The proliferation of AI-based systems, and specifically decision-making systems, constantly raises the question of whether these systems can replace the manual testing process, and the testers.

The answer, as of today, is no.

Automation Testing
The part that automation testing is taking from the overall testing process, is growing for years now. Much effort is put into automating any testing that can be automated. The automation software testing tools are constantly improving in speed, as is the ease of writing automated test scripts. Any testing group, and any testing project manager knows it’s important to automate as much testing as possible, to save time and money and to improve the testing results.
AI can, and already is, helping to improve automation testing. Writing/creating scripts, running them, and reporting the results is better done when applying AI systems, designed to test and learn while testing.

Manual Testing
But Wait.

There’s no escape (yet?!) from manual testing. Testers are still required to test software. Manual testing is not going anywhere, anytime soon. There are still many tests that only a (human) tester is able to run, and point out their result as a defect, while automation will probably miss them as such.

For example:

  • Usability testing.
  • Predictability: Automated tests are directed to all that is predictable.
  • Creativity: Such as applied in Exploratory testing.
  • Emotions: Using a software creates user reaction and emotions. Only a human tester can tell you what were his, and where were the defects/problems.

Automation is still far from being able to help in these cases.

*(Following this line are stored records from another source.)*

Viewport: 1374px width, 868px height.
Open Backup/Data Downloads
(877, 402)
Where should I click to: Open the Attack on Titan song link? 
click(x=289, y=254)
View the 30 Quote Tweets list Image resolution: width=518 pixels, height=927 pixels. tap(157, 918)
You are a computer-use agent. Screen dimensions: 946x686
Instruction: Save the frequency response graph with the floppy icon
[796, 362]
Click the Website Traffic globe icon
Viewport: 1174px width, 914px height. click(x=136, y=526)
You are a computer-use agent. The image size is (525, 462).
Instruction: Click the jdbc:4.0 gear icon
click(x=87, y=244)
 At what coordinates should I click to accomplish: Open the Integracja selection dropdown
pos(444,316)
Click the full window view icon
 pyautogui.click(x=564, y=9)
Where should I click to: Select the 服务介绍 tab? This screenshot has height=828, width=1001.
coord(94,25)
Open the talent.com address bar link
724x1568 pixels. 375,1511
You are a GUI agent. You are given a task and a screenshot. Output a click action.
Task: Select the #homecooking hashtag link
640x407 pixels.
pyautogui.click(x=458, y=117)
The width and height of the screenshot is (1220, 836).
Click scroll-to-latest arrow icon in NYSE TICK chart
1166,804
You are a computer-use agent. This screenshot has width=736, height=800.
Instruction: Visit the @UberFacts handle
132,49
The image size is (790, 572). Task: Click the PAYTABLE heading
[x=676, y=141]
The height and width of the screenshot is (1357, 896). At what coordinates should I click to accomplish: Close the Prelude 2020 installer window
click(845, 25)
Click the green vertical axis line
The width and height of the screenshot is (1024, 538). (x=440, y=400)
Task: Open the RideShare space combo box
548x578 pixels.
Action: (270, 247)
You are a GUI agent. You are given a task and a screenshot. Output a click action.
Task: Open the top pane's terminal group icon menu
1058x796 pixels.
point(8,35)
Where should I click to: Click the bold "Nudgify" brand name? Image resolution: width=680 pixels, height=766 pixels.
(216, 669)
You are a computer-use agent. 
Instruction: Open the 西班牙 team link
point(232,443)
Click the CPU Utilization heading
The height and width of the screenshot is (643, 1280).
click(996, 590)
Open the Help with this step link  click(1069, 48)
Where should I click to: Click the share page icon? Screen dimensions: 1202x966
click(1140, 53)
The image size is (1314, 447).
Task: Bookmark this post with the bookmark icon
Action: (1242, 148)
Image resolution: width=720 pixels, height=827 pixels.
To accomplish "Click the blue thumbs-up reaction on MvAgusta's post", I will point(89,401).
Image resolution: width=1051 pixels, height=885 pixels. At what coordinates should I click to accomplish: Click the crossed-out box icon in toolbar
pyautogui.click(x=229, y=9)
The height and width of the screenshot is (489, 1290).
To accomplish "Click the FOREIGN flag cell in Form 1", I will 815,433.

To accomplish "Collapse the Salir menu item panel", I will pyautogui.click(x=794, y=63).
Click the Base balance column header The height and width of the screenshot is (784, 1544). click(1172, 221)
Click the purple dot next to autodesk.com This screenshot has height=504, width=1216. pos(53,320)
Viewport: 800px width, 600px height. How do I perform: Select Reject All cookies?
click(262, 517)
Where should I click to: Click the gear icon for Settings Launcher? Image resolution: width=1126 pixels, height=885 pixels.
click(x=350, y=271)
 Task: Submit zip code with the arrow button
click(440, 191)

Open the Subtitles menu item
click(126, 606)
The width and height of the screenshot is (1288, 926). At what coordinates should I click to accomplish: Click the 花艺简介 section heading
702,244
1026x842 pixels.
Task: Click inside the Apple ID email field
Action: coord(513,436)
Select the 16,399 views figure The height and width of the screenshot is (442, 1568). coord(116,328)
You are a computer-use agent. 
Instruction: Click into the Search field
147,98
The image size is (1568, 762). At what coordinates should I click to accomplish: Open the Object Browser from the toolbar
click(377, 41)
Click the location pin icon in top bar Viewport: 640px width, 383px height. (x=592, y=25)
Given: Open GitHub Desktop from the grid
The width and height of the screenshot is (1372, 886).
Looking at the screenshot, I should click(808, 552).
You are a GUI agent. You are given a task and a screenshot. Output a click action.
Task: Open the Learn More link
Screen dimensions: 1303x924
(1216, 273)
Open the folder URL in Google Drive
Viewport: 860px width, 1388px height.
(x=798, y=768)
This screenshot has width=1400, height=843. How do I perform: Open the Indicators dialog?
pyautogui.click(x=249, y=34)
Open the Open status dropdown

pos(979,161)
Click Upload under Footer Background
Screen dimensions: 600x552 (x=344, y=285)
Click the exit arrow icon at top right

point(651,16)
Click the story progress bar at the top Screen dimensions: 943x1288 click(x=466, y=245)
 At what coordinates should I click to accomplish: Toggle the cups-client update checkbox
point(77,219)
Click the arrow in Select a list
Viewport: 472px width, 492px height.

The main problem with manual testing, as we all know, is that it takes much time, effort and resources. To write the scripts, maintain and keep them up-to-date with the software changes is a resource-consuming process. Maintaining a high coverage ratio of critical areas of the software is another great challenge testers face.
Perhaps AI-based Automation can reduce time and money spent on this effort?

The potential advantage of AI

AI can script 100 tests in 1/100th of the time a single person could. Source: ciklum.com

We’re already seeing how AI helps with writing and running automation tests. Focus should move now to the question of whether AI can help with the writing of manual test scripts. This alone, leaving the execution and reporting aside, will make a huge difference.

We believe it will get there, sooner than expected. There’s already progress in covering aspects of testing, that were not covered by automation so far, using AI:

  • AI ​​systems can identify critical areas in the code
  • Visual UI validation tools, which are AI based, are launched
  • An AI ​​system can keep the existing (manual) scripts updated (automatically)

A Neural network – Machine learning system will be able to work with any application, and while analyzing, say, a screen, produce a high quality manual test for testing various aspects of this screen. Such a capability will be a significant change in testing. Being able to produce and maintain manual tests automatically, which means a faster and easier process, is a game-changer for the manual part of any software testing project – a part that is bound to stay around for some time.

Are we too optimistic? It doesn’t seem so. There are already existing implementations today:

  • Producing a verbal description from an image or a video
  • Predicting the next word based on the previous, not to mention prediction of the whole sentence
  • Identification of dangerous scenarios (accidents, terror, etc.) in/out-of images or videos
  • Music creation, by style.

And there’s more. It is also evident that things are moving fast in this area. We’re seeing new applications using AI almost on a daily basis. Software testing won’t be different.